The restaurant industry, like many others, has been plagued by labor shortages. The issue has put an enormous amount of pressure on frontline workers and managers. To ease the problem, the sector is starting to turn to remote workers. Whoever thought this was possible in a business where to face-to-face contact is essential? One company came up with an idea.

Bite Ninja offers a virtual workforce to restaurants helping them staff their drive-thrus and front counters. The “ninjas” work from a remote location and appear on-screen to customers at menu boards.

Bite Ninja was founded one night when co-founder Will Clem decided to use his laptop to take orders for his restaurant from home and nobody noticed he wasn’t actually in the kitchen. The company on Wednesday acquired Zenu.

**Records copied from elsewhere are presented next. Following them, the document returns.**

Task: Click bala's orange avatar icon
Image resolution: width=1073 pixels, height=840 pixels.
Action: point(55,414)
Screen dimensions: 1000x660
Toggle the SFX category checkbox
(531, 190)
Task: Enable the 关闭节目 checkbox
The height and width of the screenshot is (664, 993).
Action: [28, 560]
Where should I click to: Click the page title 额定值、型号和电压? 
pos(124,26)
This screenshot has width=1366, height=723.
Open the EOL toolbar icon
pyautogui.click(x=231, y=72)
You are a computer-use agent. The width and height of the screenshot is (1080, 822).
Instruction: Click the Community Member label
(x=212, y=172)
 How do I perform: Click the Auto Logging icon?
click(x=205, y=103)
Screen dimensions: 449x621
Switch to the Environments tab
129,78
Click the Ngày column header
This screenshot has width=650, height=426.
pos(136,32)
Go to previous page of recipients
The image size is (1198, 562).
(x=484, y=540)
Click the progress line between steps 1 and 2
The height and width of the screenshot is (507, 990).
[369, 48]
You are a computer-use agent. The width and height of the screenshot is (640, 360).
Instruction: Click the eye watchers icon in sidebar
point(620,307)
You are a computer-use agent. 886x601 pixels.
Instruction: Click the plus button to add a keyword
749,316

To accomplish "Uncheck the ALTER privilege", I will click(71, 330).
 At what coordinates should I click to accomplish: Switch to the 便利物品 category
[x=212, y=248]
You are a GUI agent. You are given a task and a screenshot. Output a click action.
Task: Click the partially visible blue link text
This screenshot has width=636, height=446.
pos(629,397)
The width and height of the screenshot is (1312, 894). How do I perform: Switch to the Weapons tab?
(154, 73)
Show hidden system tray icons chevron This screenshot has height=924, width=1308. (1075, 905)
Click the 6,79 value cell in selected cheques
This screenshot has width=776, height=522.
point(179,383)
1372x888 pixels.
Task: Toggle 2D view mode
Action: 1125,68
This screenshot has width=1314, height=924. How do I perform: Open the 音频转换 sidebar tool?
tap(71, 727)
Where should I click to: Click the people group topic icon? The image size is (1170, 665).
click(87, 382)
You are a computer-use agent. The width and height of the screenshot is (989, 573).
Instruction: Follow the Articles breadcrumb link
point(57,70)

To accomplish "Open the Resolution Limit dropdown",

Zenu provides software to restaurants such as digital menus, online ordering and mobile payments. “We foresaw a labor crunch in the restaurant industry approaching and were subsequently working on the same problem of how to help restaurants digitalize and get more efficient, when the Covid-19 pandemic hit this really accelerated this need and it was perfect timing,” says Jared Fullwiler, co-founder of Zenu. 

The pandemic has accelerated demand for restaurant technologies such as online ordering and delivery. But remote workers? That’s a new one and I’m curious if this trend takes off through M&A.